He was to assess the preparedness of another ARC project that he had been working on for some time in Area 51, a military base in southern Nevada that had become infamous during the fifties and sixties as a highly top secret government facility. Over the years, many rumors had circulated about the goings on there from government testing on extraterrestrials to the development of flying saucers and various other top secret weapons. But, despite decades of research by curious journalists and the enthusiastic speculation of Area 51 hobbyists, nothing of note regarding its operations or actual purpose had ever come to light. This level of secrecy was no doubt helped by the fact that there was a standing order to ‘shoot to kill’ any intruder attempting to breach the complex’s twenty three by twenty five mile perimeter. The secrecy was further ensured by the fact that all of the personnel working there had to have a Level One security clearance to do so, with a potential charge of treason hanging over the head of anyone who might dare to violate the government’s trust.

Aside from the Area 51 staff
, Batter was probably one of the few other men on the planet that was completely familiar with the base’s main purpose. During the Cold War, a vast underground complex had been constructed including a secret subterranean railway that ran all the way from Washington D.C. to the heart of the underground facility. The whole thing was a monumental project that was originally designed to serve as an alternate center of government for the United States in the event—god forbid—that D.C. should ever be attacked by nuclear means.

Over the years, the entire facility had been continually upgraded as new technology came on line and new threats emerged.
A huge component had morphed into a major research and development center. The rail, once a high speed diesel system, was now all-electric.

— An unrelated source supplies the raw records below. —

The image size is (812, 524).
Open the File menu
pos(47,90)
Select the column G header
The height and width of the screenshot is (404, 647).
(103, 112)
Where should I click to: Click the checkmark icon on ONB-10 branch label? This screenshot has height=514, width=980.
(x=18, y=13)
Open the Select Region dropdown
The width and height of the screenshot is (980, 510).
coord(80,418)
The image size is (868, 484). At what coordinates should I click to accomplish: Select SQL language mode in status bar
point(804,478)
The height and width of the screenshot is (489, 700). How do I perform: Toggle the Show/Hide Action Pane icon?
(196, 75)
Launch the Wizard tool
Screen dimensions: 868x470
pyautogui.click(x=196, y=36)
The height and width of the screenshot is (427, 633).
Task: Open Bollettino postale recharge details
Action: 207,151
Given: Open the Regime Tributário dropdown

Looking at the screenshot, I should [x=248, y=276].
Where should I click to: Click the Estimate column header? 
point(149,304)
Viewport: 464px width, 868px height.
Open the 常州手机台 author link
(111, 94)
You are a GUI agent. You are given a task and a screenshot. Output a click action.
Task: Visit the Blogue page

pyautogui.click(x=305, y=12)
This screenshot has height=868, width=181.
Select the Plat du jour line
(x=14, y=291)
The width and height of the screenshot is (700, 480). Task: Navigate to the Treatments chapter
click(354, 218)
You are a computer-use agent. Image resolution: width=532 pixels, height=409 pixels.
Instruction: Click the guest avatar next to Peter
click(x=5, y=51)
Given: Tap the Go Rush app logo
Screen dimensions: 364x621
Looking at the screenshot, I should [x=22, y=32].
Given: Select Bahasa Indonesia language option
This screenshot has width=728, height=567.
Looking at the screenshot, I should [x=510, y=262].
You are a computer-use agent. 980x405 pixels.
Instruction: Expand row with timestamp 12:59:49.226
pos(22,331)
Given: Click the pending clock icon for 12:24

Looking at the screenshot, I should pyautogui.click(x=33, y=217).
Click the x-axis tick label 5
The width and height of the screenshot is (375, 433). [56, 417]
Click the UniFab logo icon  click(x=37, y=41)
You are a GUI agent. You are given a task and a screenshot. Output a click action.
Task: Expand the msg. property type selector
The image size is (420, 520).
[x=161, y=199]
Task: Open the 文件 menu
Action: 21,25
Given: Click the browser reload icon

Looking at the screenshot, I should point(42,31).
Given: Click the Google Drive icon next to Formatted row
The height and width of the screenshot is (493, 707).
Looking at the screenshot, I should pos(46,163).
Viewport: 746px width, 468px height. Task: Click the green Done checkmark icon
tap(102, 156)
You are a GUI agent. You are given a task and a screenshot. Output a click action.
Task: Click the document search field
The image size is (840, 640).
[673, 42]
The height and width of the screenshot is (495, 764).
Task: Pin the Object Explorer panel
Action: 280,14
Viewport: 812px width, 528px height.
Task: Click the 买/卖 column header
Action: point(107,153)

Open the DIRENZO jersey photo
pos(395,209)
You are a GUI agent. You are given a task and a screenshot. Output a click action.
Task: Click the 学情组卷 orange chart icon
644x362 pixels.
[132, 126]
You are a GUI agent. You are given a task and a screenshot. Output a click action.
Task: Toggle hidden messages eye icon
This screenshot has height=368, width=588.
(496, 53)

The power for the entire operation, once a very complicated system of underground hydro, was now all provided by self-contained nuclear pods. Ventilation systems had been reworked to protect the occupants, not only from radioactive fallout, but from pandemic diseases and biological weapons as well. The facility was massive and had even amazed Batter when he had first seen it in the ‘80s. The ARC component had been redesigned to house all of the U.S. Congress, the Supreme Court, the Presidential Administration, and various support staff. All in all, room for over a thousand souls should they be lucky enough to make it there in the event of a disaster. It was like a giant, one level convention hotel without windows. Families unfortunately, as well as most of the normal support staff that worked outside of the specific parameters of the ARC, were not to be provided for in the event of an actual catastrophe.

*

“Yes, Mr. President,” Batter had answered once a secure line had been established
, and the young lieutenant sitting next to him had given him the thumbs up that the line was safe and open.

“Batter, how well can you hear me?” the President asked, aware that Batter was in the air.

“You are coming through five by five Sir.”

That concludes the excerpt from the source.